Cani rumorosi, litigi tra vicini: due condanne per madre e figlio

Montereale: accusati di atti persecutori, violazione di domicilio e molestie nei confronti dei coniugi Non sopportavano l’abbaiare degli animali e per l’accusa hanno messo in atto una vera ritorsione
L’AQUILA. Un anno e 6 mesi di reclusione, oltre al risarcimento del danno in favore delle parti civili. È la condanna inflitta dal tribunale collegiale dell’Aquila nei confronti di madre e figlio, Marisa Perrone e Alessandro Natalucci, accusati di atti persecutori, violazione di domicilio e molestie nei confronti di una coppia di coniugi loro vicini di casa. Al centro della lite gli abbai, ritenuti troppo fastidiosi, dei loro cagnolini. Il tutto ha avuto inizio ad aprile del 2020, tanto che alla fine la coppia è stata costretta a non far uscire più gli animali in giardino nemmeno per i bisogni fisiologici attrezzandosi in casa per paura che madre e figlio potessero far del male ai loro amici a quattro zampe come più volte minacciato.

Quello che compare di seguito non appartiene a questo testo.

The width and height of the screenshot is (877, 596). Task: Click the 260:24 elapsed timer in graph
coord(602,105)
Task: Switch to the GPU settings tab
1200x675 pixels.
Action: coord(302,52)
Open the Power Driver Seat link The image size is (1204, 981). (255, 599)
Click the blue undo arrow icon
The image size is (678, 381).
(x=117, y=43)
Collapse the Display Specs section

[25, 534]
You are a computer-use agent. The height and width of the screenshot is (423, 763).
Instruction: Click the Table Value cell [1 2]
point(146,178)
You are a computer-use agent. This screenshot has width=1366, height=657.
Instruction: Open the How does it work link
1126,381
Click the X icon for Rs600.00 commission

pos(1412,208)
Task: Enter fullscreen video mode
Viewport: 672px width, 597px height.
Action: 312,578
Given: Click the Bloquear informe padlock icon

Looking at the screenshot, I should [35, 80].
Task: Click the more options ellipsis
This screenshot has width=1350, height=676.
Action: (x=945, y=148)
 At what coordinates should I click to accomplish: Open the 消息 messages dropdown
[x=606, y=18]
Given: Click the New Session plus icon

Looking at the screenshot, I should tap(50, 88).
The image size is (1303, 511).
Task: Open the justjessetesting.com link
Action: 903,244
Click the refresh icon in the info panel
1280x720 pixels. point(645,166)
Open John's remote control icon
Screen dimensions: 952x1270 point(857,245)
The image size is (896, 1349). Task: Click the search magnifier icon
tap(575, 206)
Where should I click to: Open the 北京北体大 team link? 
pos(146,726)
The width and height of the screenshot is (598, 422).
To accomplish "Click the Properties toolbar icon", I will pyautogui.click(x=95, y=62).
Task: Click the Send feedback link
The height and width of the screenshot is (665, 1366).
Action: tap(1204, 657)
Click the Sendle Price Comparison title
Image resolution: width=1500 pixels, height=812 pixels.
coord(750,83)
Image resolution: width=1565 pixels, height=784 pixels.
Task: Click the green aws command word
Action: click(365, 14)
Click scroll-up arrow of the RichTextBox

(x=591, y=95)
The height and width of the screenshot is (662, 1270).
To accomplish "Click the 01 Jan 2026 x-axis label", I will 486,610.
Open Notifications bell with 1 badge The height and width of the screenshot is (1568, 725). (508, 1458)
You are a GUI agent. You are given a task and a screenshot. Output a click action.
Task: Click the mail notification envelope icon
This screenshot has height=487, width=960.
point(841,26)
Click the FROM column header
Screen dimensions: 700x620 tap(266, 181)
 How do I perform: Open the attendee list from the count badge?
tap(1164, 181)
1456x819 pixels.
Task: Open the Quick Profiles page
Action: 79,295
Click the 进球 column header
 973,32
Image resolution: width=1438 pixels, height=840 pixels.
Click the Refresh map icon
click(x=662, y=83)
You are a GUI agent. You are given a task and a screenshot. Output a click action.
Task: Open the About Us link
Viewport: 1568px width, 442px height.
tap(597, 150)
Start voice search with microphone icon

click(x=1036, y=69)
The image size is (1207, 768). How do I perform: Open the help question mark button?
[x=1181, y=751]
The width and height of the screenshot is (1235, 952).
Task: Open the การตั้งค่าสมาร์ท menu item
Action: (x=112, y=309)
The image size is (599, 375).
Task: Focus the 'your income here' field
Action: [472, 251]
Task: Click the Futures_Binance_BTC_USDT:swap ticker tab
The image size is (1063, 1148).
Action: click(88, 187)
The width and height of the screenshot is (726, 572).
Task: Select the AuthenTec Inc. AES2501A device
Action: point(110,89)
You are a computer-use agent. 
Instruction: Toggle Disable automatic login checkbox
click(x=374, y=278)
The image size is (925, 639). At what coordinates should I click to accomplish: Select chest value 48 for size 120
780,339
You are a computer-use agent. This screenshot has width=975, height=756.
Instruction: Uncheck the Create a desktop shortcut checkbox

Sin dai primi mesi del lockdown, Perrone e Natalucci avevano intrapreso delle condotte offensive nei confronti della coppia di coniugi, propri vicini di casa e residenti a Santa Vittoria di Montereale, poiché ritenevano che i cagnolini di loro proprietà dessero troppo fastidio con il loro abbaiare. È così che madre e miglio hanno incominciato a inveire contro i coniugi ogni volta che i due cagnolini venivano fatti uscire in giardino per giocare o per fare i bisogni. Dopo aver minacciato di uccidere i due piccoli animali, madre e figlio non hanno risparmiato nemmeno moglie e marito divenuti il bersaglio principale delle condotte offensive degli imputati. I proprietari dei due animali sono stati così costretti a subire persecuzioni, molestie (anche a sfondo razziale per via della nazionalità straniera dell’uomo) e minacce di vario genere, oltre alla violazione di domicilio perpetrata a loro danno da uno degli imputati che sono stati altresì condannati a trattamenti riabilitativi, come previsto dalla recente normativa sullo stalking. Addirittura di notte madre e figlio proiettavano dei fari contro l’abitazione dei vicini di casa per infastidirli. I coniugi perseguitati, che si sono costituiti parte civile, nel corso del giudizio sono stati assistiti dagli avvocati Fabio Alessandroni e Matteo Cardellini. (f.d.m.)